Thank you, Chairman. Thank you. Chairman, I thank you for meeting with myself and a colleague on the eleventh of this month. We dealt with issues extensively and came away thinking that the item of interest that we most have on behalf of shareholders was capital management, which you have addressed today and in correspondence to me since then, and I thank you for that, and we have no questions, and we will be voting the card all items in favor. I'll be interested in the reasons people give for voting against the remuneration report. We note that it often happens that there's some disenchantment with results, and the vote often has nothing to do with the policies of the remuneration. However, I look forward to finding out about that.
Thank you.
Thanks, Bob, and thanks for your comments. And as always, thank you to the Australian Shareholders Association for your ongoing support. Are there any questions for the auditor? Okay, I'll now move on to resolution two on the next slide. This resolution is to consider, and if thought fit to pass, the following as a non-binding ordinary resolution: That the remuneration report, as set out in the directors' report for the company and its controlled entities for the financial year ended thirtieth June 2024, be adopted. This resolution is for the adoption of the company's remuneration report. We present the Kelsian remuneration report to you and recommend this report is approved. Is there anyone who wishes to speak in relation to this motion? I note that the details of proxies received are outlined on the screen.

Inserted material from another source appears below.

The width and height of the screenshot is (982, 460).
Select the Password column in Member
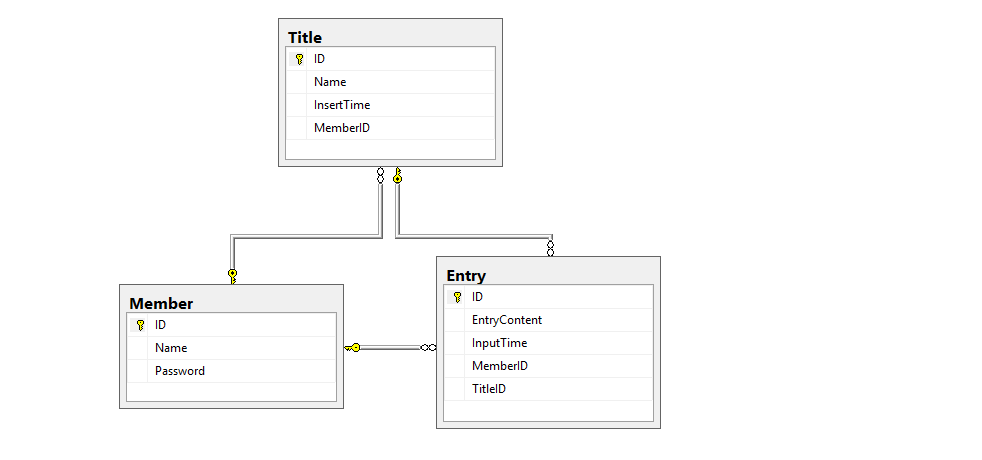tap(180, 371)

The board recommends shareholders vote in favor of this resolution, and the meeting chair intends to vote undirected proxies in favor. I now call for a poll to be held on this resolution, which will be held at the end of the meeting, together with all other resolutions being put to vote. Terry Dodd will act as chair of the meeting for this next item of business, so I'll hand over to him.

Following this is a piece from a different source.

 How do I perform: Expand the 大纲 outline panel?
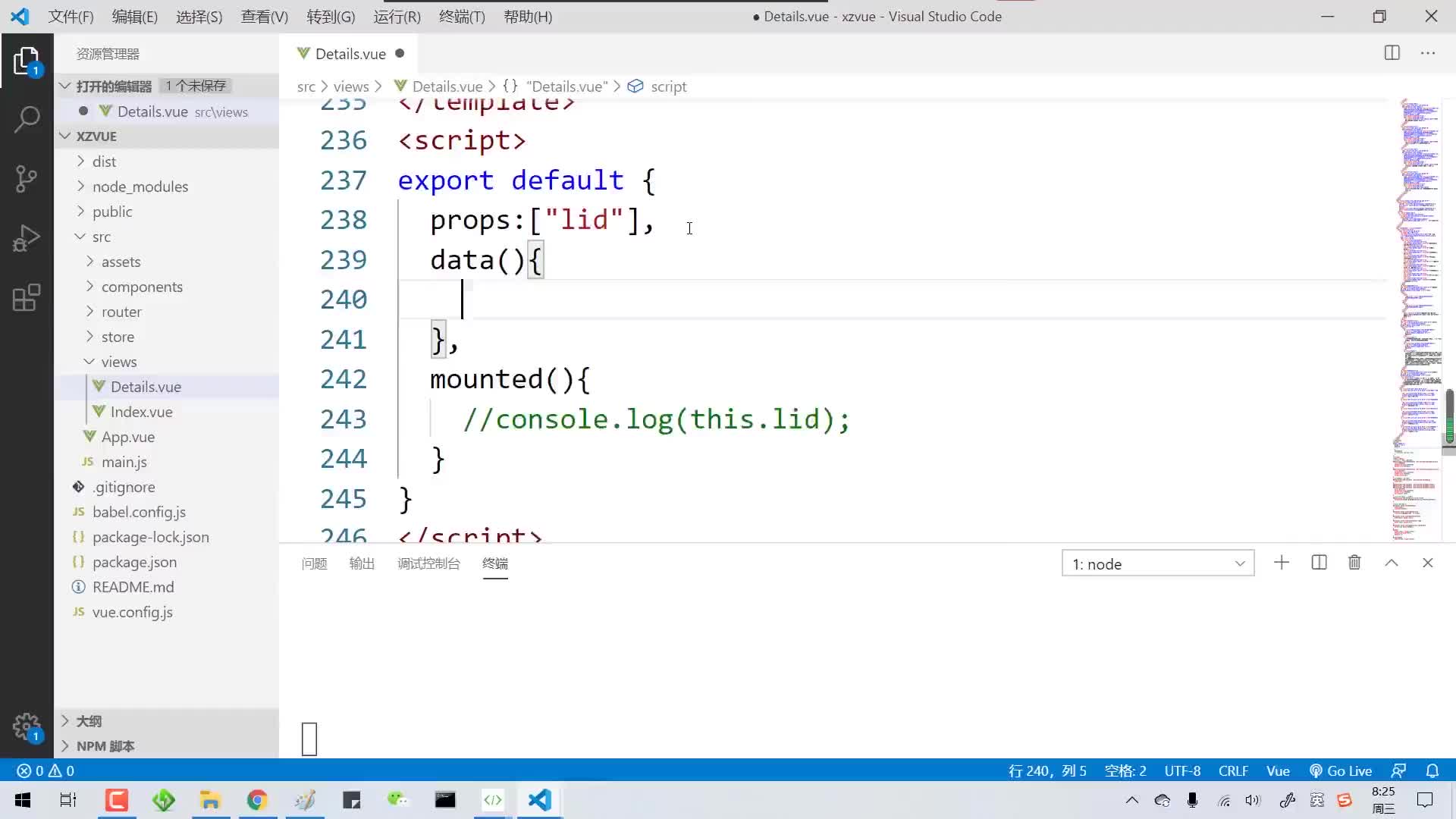64,720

Hi. Thank you for that, Chair. Resolution three is to consider, and if thought fit, to pass the following as an ordinary resolution, that Ms. Fiona Hele, who retires in accordance with Clauses 59.1 and 59.4 of the company's constitution, ASX Listing Rule 14.4, be re-elected as a director of the company. Information about Ms. Hele is set out in the notice of the meeting. Fiona is considered by the board to be an independent director. I'll now invite Fiona to say a few words to shareholders regarding her re-election as a Kelsian director.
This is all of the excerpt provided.